(Saved data entries)
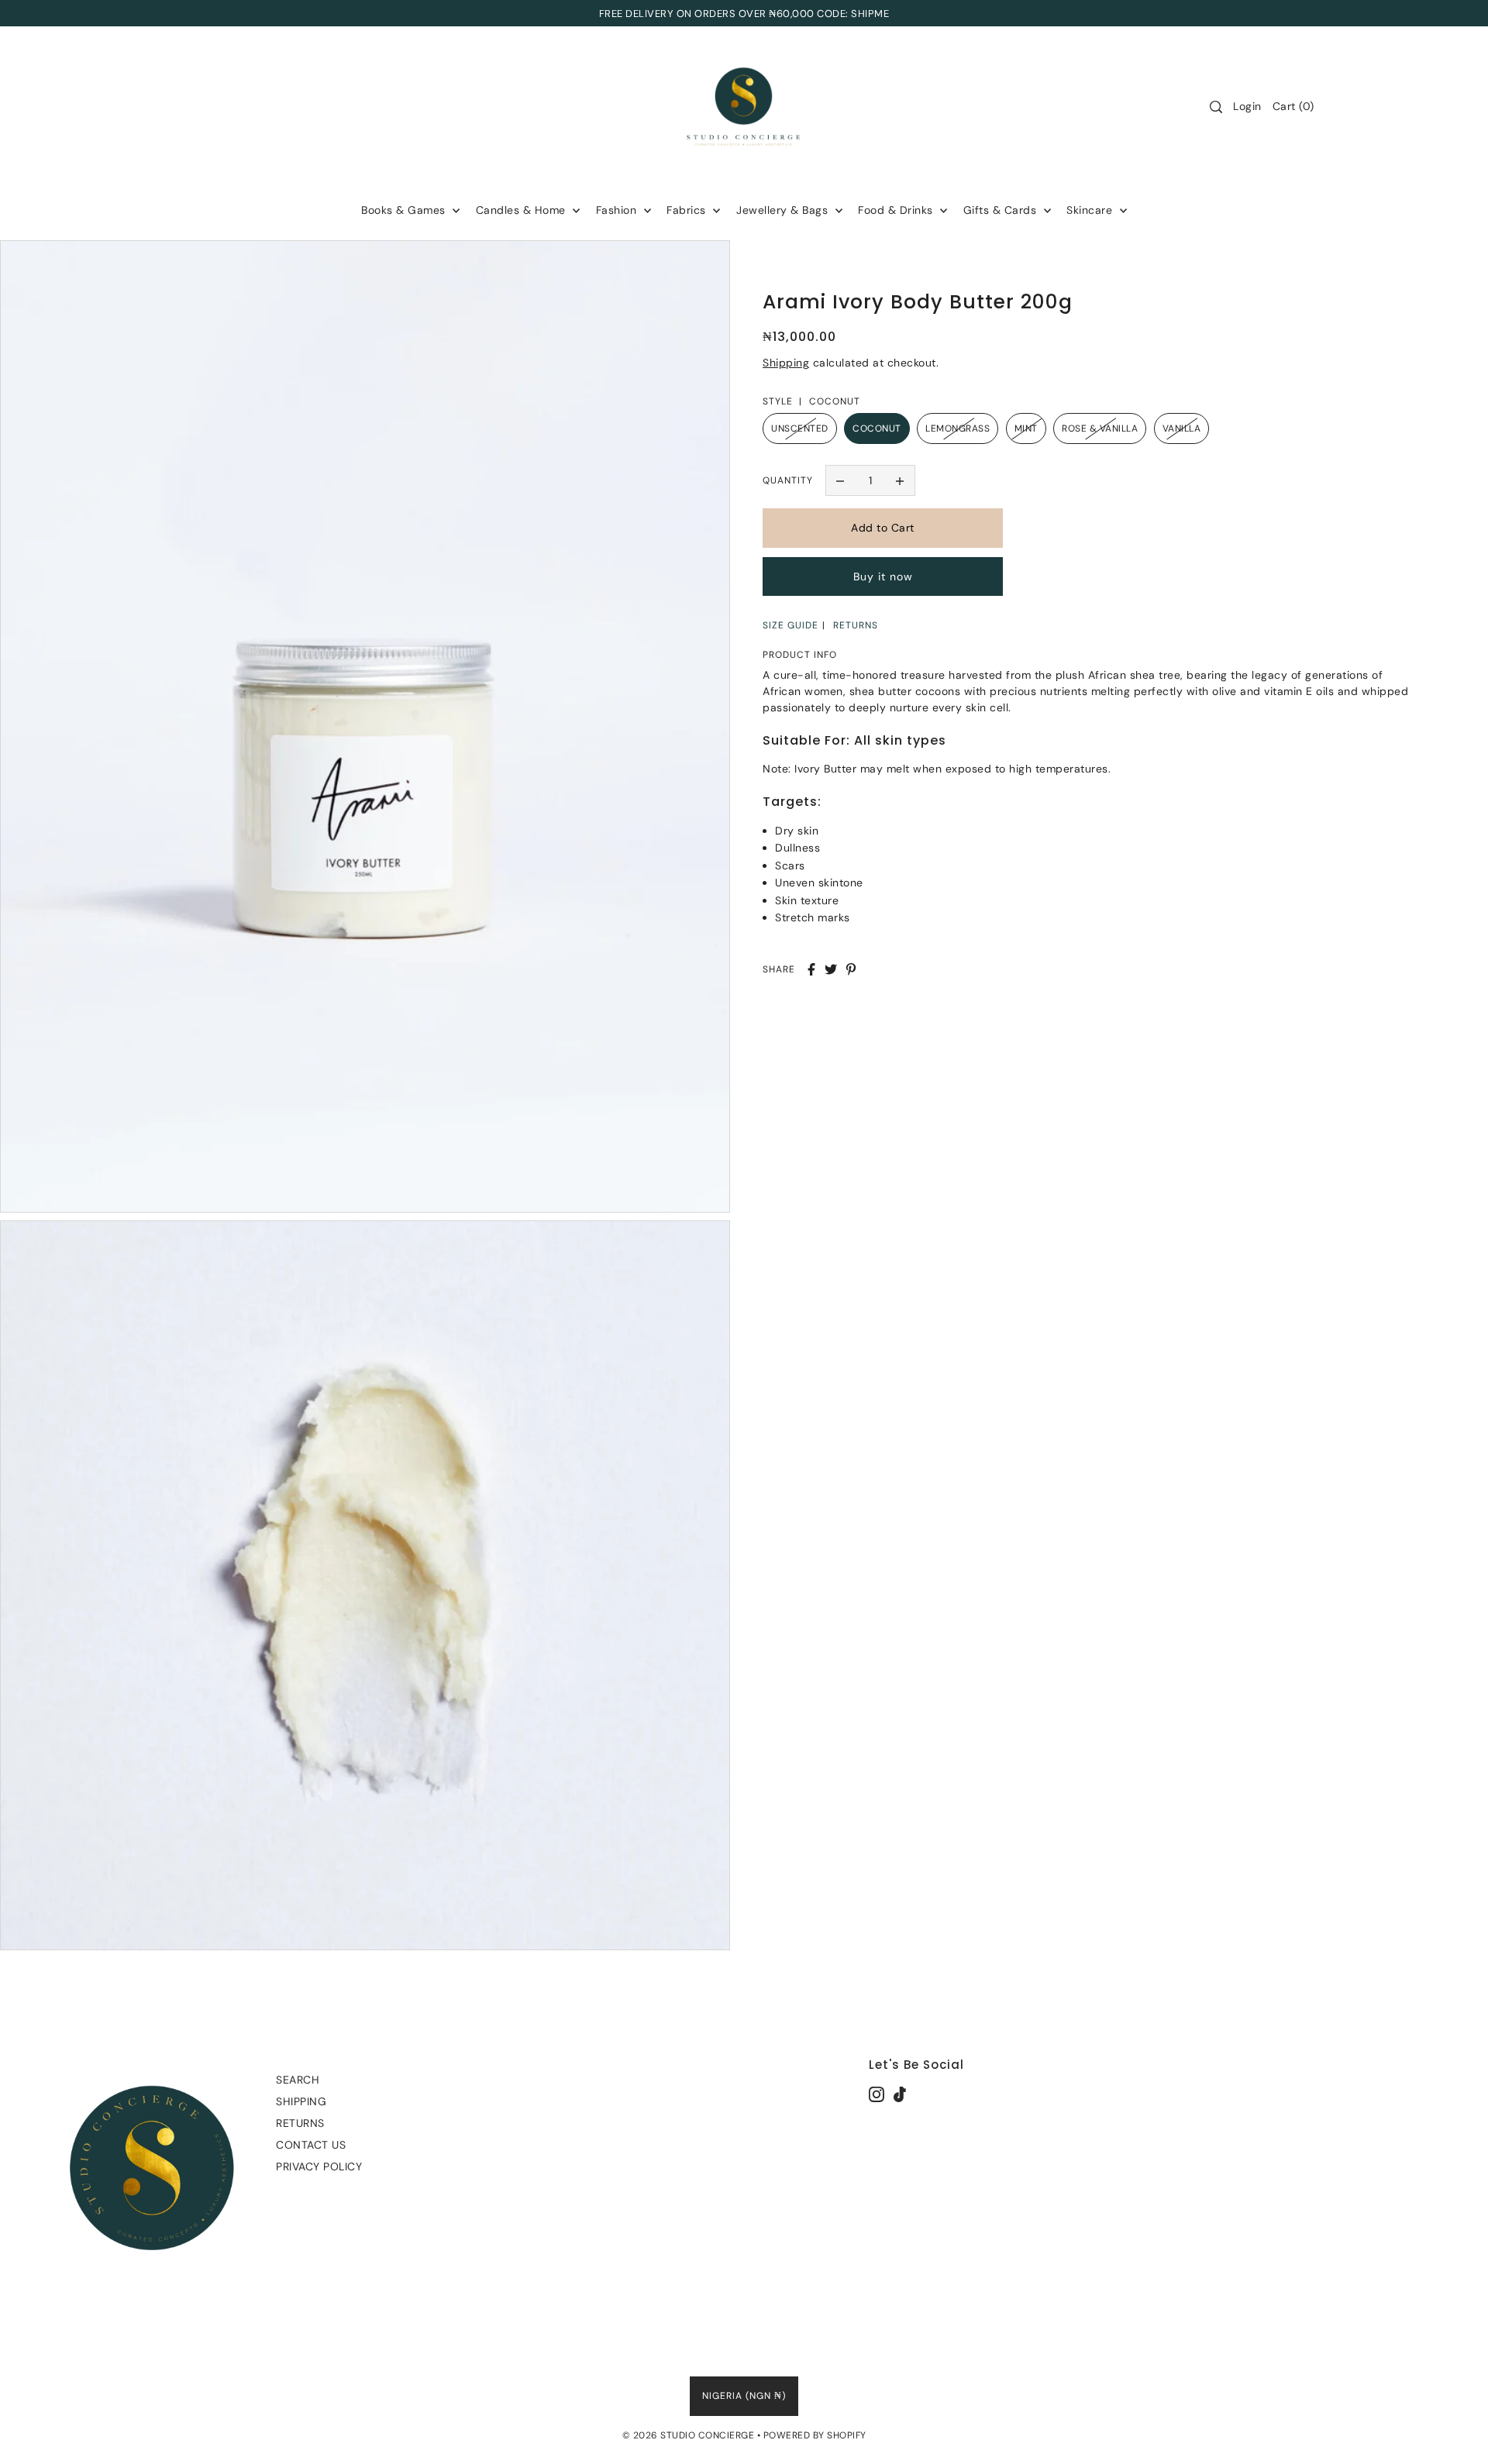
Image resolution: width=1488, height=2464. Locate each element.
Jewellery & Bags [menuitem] (784, 210)
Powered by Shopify (814, 2435)
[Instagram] (876, 2093)
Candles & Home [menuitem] (523, 210)
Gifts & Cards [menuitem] (1001, 210)
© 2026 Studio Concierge (688, 2435)
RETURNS (855, 625)
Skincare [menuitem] (1091, 210)
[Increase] (899, 480)
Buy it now (883, 576)
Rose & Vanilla (1100, 428)
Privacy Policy (319, 2166)
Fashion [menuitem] (618, 210)
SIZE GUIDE (790, 625)
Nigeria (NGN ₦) (744, 2396)
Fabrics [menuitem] (687, 210)
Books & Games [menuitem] (405, 210)
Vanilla (1181, 428)
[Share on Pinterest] (851, 969)
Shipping (786, 363)
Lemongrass (957, 428)
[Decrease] (841, 480)
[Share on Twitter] (831, 969)
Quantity (788, 480)
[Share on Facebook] (811, 969)
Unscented (799, 428)
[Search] (1216, 107)
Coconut (876, 428)
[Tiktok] (900, 2093)
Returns (300, 2123)
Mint (1026, 428)
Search (297, 2080)
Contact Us (311, 2145)
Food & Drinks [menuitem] (897, 210)
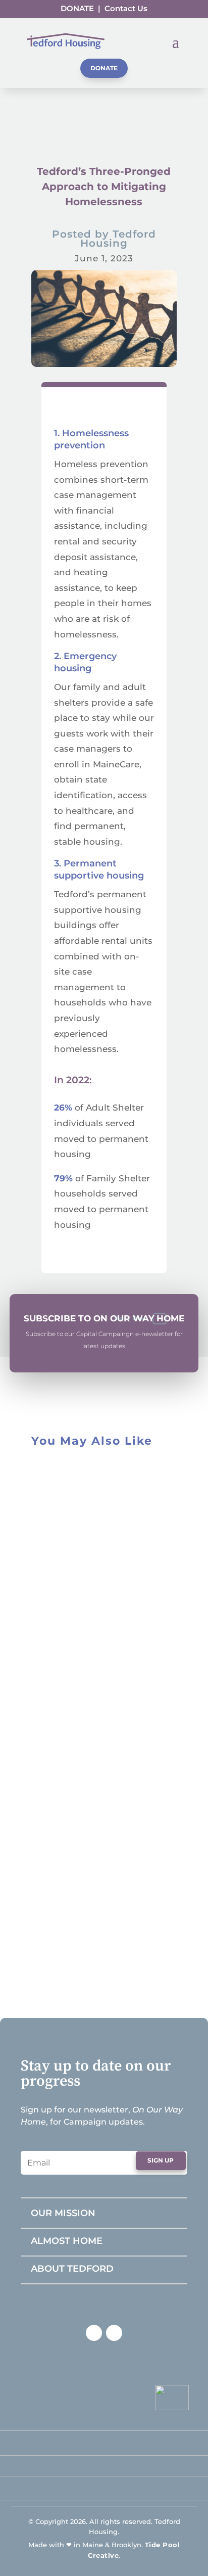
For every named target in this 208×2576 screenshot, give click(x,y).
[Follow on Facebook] (94, 2333)
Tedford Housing (118, 238)
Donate (104, 68)
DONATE (77, 8)
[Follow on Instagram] (114, 2333)
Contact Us (126, 8)
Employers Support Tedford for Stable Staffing (84, 1591)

→ **Assigned task**:
Within the records, filter for lines that contain the word "Tedford" and show each one.

→ **Solution to the exercise**:
Tedford Housing (118, 238)
Employers Support Tedford for Stable Staffing (84, 1591)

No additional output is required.